Work to be completed:
Put the records into a numbered list, leaving out blank lines, using only the part that opens with the line containing "Adjust the Programming" and closes with the line containing "coord(29,624)".

Material for this task:
..............................
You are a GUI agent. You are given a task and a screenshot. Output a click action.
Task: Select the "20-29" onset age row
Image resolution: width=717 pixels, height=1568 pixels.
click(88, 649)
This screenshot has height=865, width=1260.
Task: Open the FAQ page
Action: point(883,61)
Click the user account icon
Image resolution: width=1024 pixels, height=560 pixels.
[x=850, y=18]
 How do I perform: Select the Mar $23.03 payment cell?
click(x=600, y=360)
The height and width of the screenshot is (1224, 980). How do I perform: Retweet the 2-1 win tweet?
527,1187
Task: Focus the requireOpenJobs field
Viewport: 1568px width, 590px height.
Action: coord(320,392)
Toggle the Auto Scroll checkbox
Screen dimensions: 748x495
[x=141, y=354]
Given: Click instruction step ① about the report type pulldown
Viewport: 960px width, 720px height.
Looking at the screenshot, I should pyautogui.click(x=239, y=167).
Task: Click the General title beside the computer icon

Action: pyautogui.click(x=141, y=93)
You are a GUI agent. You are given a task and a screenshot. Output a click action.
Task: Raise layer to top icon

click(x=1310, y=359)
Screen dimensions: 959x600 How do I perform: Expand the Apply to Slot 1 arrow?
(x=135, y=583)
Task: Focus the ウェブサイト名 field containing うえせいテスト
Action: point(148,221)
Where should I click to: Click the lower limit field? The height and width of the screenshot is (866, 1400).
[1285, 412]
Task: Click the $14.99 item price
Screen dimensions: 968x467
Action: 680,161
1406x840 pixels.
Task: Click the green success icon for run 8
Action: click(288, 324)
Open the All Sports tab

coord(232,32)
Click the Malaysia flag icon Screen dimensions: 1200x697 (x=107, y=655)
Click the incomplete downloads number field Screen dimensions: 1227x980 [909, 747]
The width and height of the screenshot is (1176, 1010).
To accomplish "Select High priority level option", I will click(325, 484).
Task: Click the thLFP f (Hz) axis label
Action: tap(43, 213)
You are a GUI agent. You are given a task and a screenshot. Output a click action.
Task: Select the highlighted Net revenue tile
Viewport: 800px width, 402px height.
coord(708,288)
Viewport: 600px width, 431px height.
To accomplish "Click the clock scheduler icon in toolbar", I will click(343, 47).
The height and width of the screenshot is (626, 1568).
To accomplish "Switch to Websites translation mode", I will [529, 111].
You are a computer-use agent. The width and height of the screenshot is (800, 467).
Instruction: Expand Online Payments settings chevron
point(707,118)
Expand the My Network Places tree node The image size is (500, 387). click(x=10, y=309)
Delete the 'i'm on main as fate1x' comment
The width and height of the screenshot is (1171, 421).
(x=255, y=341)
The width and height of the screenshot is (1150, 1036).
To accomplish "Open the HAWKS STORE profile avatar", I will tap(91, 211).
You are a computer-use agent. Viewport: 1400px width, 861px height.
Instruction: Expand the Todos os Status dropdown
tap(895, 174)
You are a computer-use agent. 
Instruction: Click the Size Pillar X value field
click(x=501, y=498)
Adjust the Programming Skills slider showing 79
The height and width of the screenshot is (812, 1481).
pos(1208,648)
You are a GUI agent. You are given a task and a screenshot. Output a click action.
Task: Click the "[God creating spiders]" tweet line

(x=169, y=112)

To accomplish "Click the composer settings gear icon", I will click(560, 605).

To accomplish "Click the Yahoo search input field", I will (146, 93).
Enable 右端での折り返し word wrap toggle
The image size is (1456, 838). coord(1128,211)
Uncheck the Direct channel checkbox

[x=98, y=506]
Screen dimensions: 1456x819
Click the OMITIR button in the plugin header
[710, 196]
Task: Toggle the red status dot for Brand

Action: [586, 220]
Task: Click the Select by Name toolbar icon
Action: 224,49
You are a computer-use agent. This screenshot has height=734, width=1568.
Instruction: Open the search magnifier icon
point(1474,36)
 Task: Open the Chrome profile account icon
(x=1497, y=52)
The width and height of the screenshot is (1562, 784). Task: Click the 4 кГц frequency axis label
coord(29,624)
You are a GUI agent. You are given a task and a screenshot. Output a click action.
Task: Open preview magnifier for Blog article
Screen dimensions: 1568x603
..............................
Response to the task:
1. Adjust the Programming Skills slider showing 79
2. The height and width of the screenshot is (812, 1481).
3. pos(1208,648)
4. You are a GUI agent. You are given a task and a screenshot. Output a click action.
5. Task: Click the "[God creating spiders]" tweet line
6. (x=169, y=112)
7. To accomplish "Click the composer settings gear icon", I will click(560, 605).
8. To accomplish "Click the Yahoo search input field", I will (146, 93).
9. Enable 右端での折り返し word wrap toggle
10. The image size is (1456, 838). coord(1128,211)
11. Uncheck the Direct channel checkbox
12. [x=98, y=506]
13. Screen dimensions: 1456x819
14. Click the OMITIR button in the plugin header
15. [710, 196]
16. Task: Toggle the red status dot for Brand
17. Action: [586, 220]
18. Task: Click the Select by Name toolbar icon
19. Action: 224,49
20. You are a computer-use agent. This screenshot has height=734, width=1568.
21. Instruction: Open the search magnifier icon
22. point(1474,36)
23.  Task: Open the Chrome profile account icon
24. (x=1497, y=52)
25. The width and height of the screenshot is (1562, 784). Task: Click the 4 кГц frequency axis label
26. coord(29,624)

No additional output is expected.